Task description — Look through the material below and show every line with the word "dimensions".

Given entries —
****************************************
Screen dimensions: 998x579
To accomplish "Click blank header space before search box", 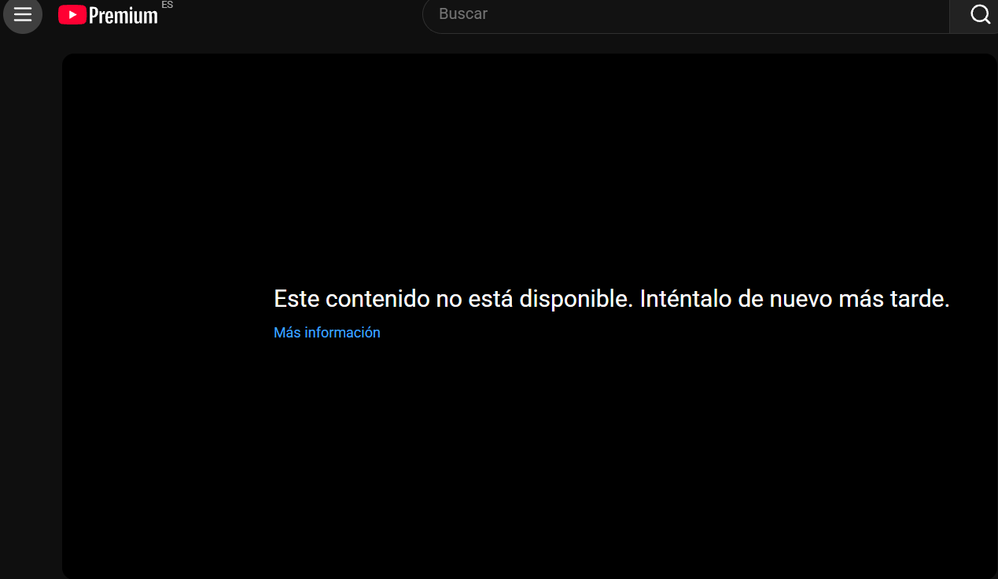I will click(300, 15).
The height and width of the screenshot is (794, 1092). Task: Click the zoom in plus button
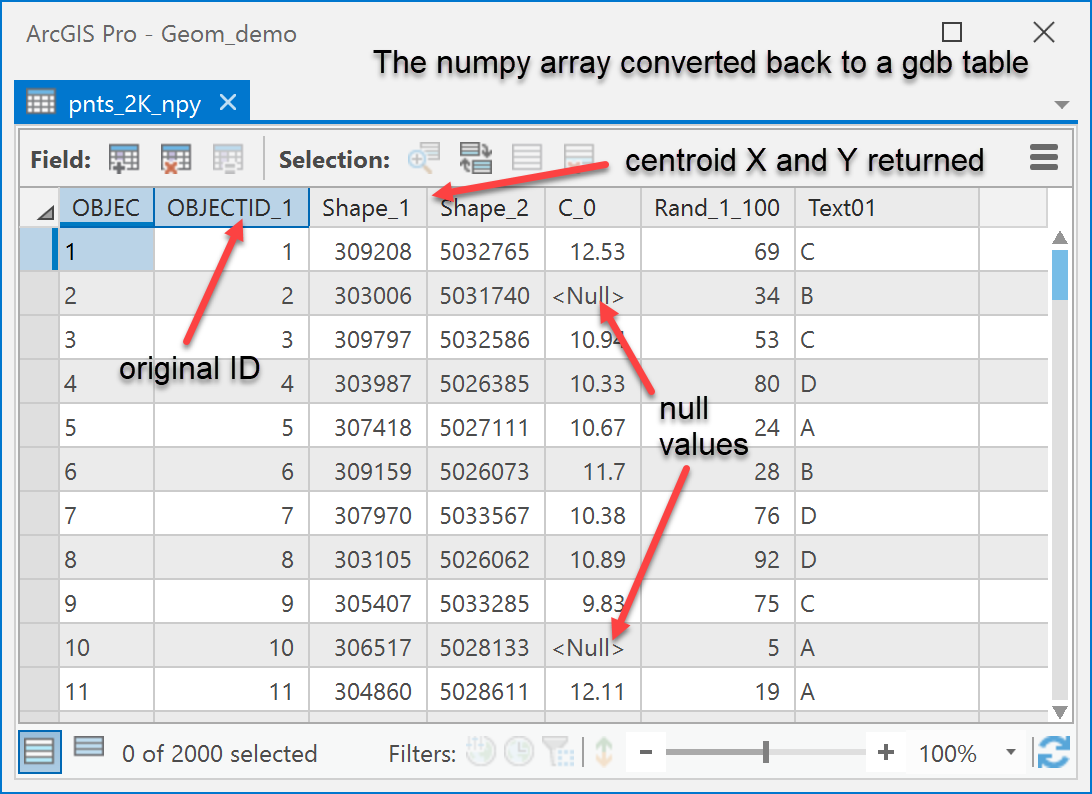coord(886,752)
****************************************
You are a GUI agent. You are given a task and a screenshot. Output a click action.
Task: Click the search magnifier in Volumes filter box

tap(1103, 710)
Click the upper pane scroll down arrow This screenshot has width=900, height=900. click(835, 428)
****************************************
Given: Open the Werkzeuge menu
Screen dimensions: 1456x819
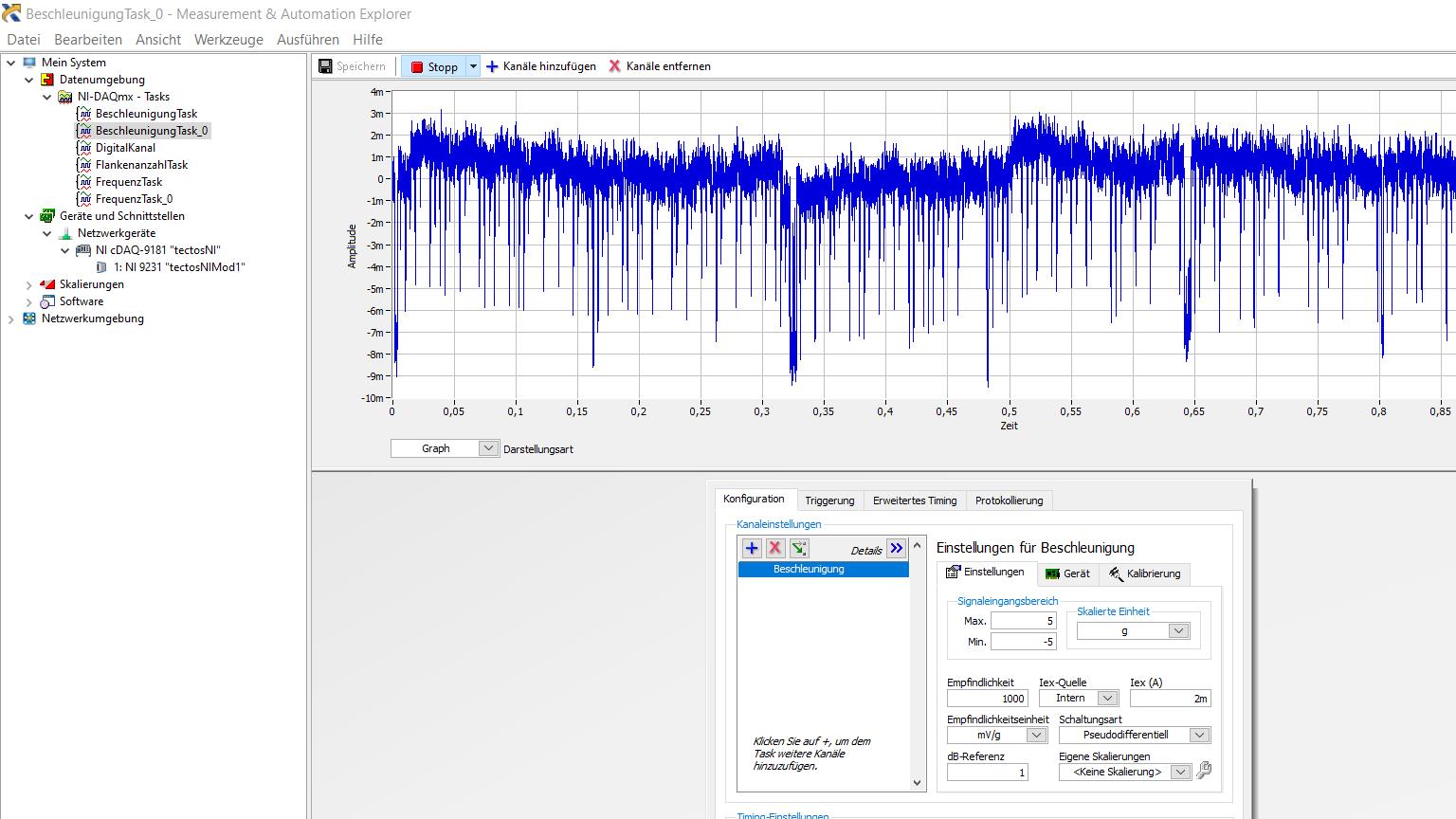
****************************************
Written answer —
Screen dimensions: 998x579
Screen dimensions: 1456x819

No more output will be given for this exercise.